The Brady Bunch Years (1969–1974)
Cast as Jan Brady at 11, Plumb played the middle sister across all five seasons. According to Wikipedia, the show was never a ratings hit or critical success during its original run it only became a cultural institution after it moved into syndication, where it found a devoted audience across successive generations of children.That visibility gave Plumb a recognisable name. It didn't make her rich on its own.
Post-Brady Television and Film Work
After the show ended, Plumb made a deliberate move away from the Jan Brady image. Her 1976 television film Dawn: Portrait of a Teenage Runaway cast her as a teenager who becomes a sex worker — a sharp contrast to her Brady persona. It earned her strong notices and signalled that she was serious about being taken as an adult actress.
She kept working steadily across the following decades. Television credits include Wonder Woman, The Love Boat, Murder She Wrote, That '70s Show, All My Children, Days of Our Lives, Blue Bloods, and Bull, among others. On film, her credits lean independent Nowhere (1997), Blue Ruin, Bagdad Florida.
She returned to Brady territory selectively. The 2019 HGTV series A Very Brady Renovation brought the surviving cast together for a house renovation project and performed well for the network.
Stage Work
From 2010 onward, Plumb built a meaningful stage presence in New York. She originated the title role in Miss Abigail's Guide to Dating, Mating and Marriage, then appeared in Love, Loss, and What I Wore and Same Time, Next Year. Theater gave her creative range and kept her professionally active outside of screen work.

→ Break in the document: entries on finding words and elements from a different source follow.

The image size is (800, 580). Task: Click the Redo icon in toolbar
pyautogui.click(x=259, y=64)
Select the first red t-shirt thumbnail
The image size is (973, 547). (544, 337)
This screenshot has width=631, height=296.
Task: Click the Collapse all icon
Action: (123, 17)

Eve Plumb's Painting Career
Less discussed but genuinely part of her income picture: Plumb is a working still-life painter. Her artwork has been exhibited in galleries across the United States. Specific sales figures aren't publicly disclosed, so the exact financial contribution is unclear but it's a real, ongoing secondary income stream rather than a casual hobby.

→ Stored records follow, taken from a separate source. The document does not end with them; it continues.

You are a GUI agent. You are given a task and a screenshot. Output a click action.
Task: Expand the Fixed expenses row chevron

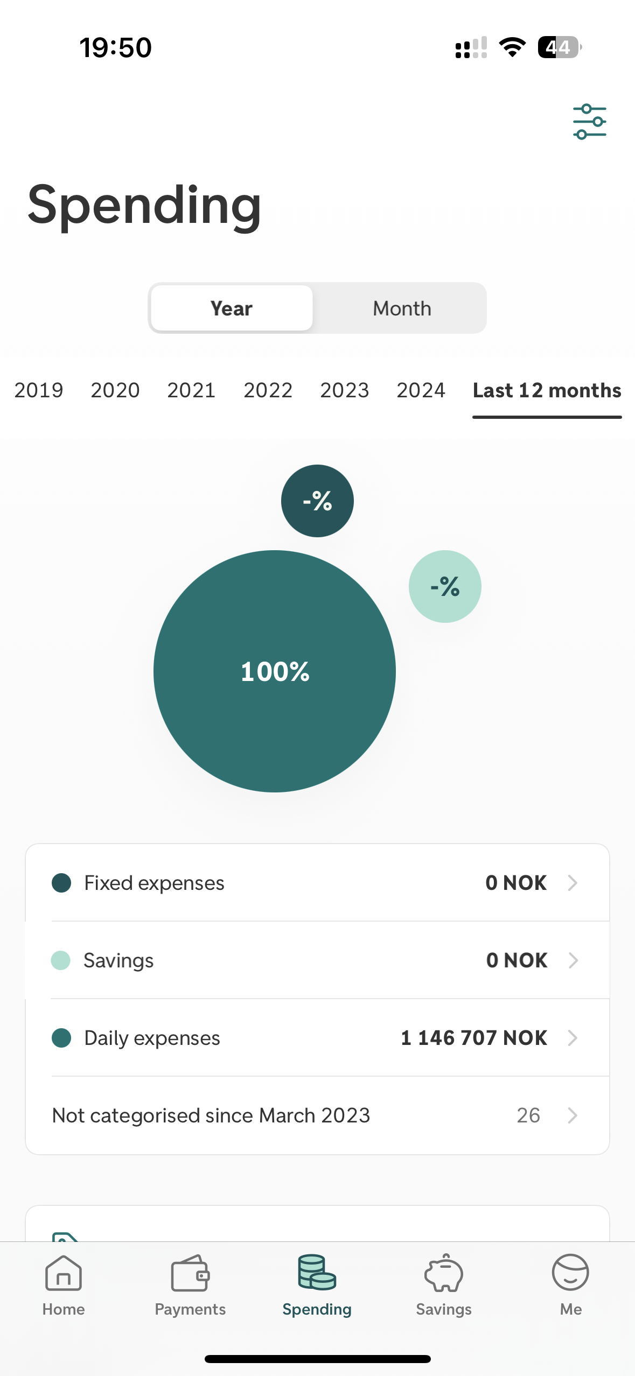pyautogui.click(x=573, y=883)
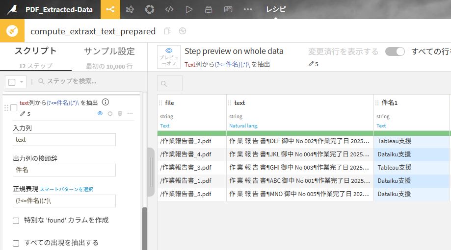This screenshot has width=451, height=250.
Task: Show info for the text extract step
Action: pyautogui.click(x=105, y=102)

What's often overlooked is how this kind of creative diversification works in practice. Former actors who develop marketable skills outside performance tend to maintain more stable income profiles over time, particularly during gaps between acting roles. Plumb's Eve Plumb painting career appears to function that way not unlike how Ben Williams has built supplemental income streams alongside a primary public career.
Personal Life
Plumb was born on April 29, 1958, in Burbank, California, to parents Neely and Flora Plumb. She has a sister, Flora, and a brother, Ben. She married Ken Pace, a business and technology consultant, in 1995. The couple has no children and splits time between New York City and Los Angeles. She previously lived in Laguna Beach, where she served on the city's Design Review Board.
Conclusion
Eve Plumb's $6 million net worth reflects five decades of consistent work, not a single windfall. Real estate particularly the Malibu sale did the most financial work. Acting provided longevity. Painting added a secondary income stream. The Brady Bunch gave her a platform. It didn't pay the bills long-term.
Frequently Asked Questions
What is Eve Plumb's net worth in 2026?
Estimated at approximately $6 million, with a range of $5 million to $7 million across sources. This is an estimate — no verified public financial disclosure exists.
Did Eve Plumb earn money from Brady Bunch reruns?
No. Residual payments under her contract covered only the first ten reruns per episode, which were exhausted by around 1979. She receives no ongoing syndication income.
What was Eve Plumb's salary on The Brady Bunch?
Approximately $1,100 per week at the show's peak — roughly equivalent to $8,500 per week in today's dollars.
What was her most profitable financial decision?
Buying a Malibu beachfront home for ~$55,000 in 1969 and selling it in 2016 for $3.9 million.
How does Eve Plumb earn money today?
Through selective acting roles, painting sales, and rental income from New York City properties.